Which lines of the listing below contain the word "width"? Return them.

___

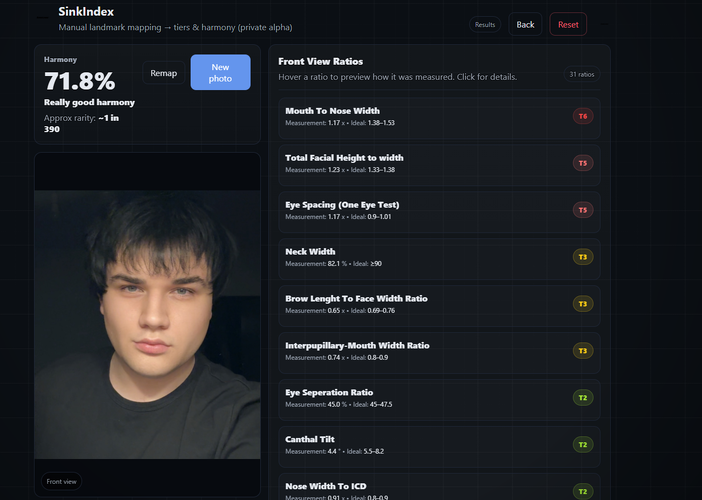
Task: Click T2 badge next to Canthal Tilt
Action: click(x=583, y=444)
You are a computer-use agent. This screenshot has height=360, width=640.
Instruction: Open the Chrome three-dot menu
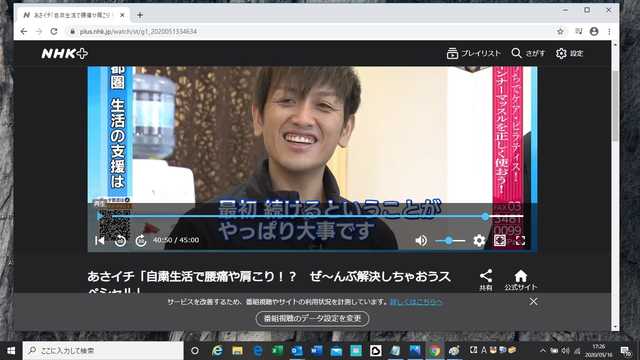(x=609, y=31)
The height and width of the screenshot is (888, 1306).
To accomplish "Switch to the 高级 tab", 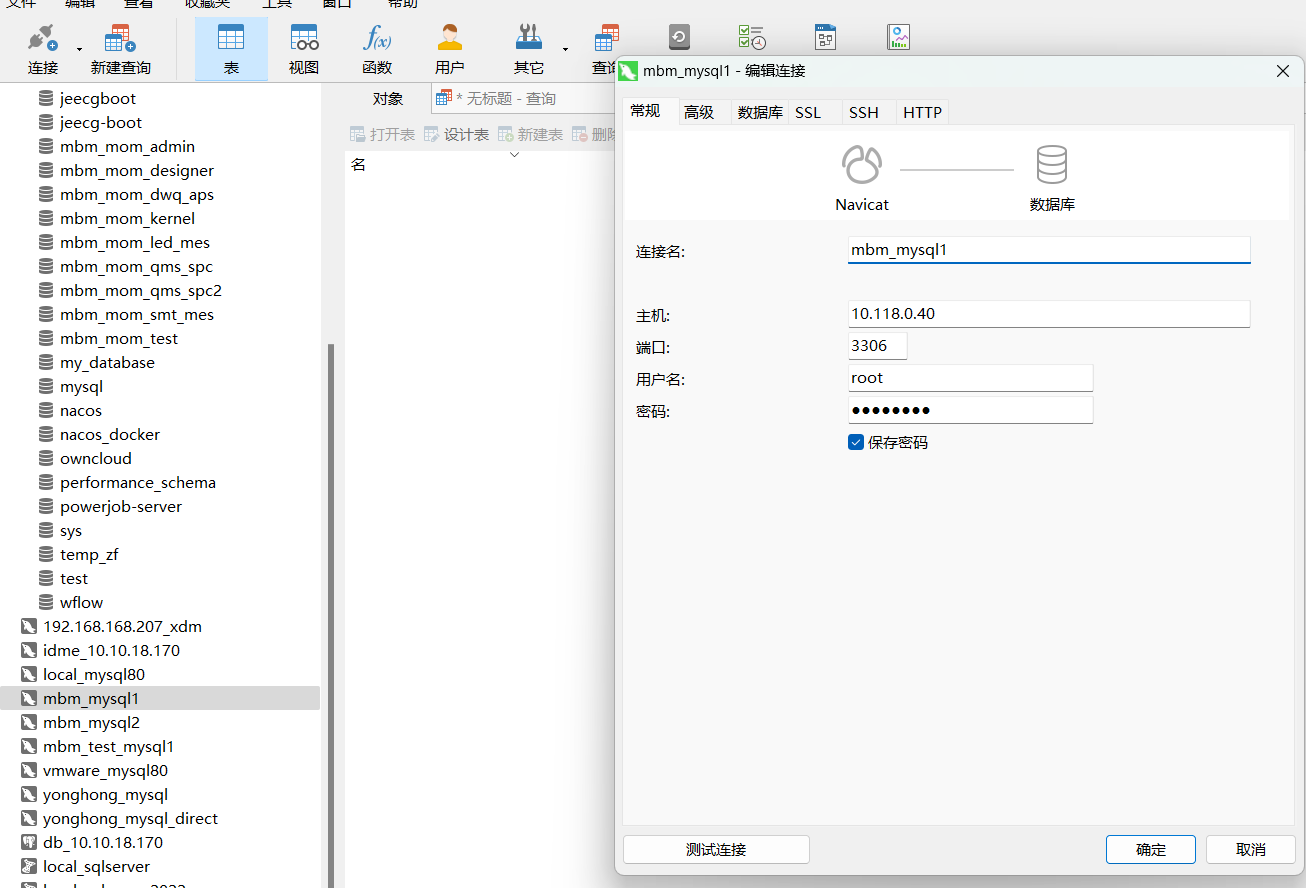I will (x=699, y=112).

___

### Completed exercise
You are a computer-use agent. This screenshot has height=360, width=640.
The height and width of the screenshot is (888, 1306).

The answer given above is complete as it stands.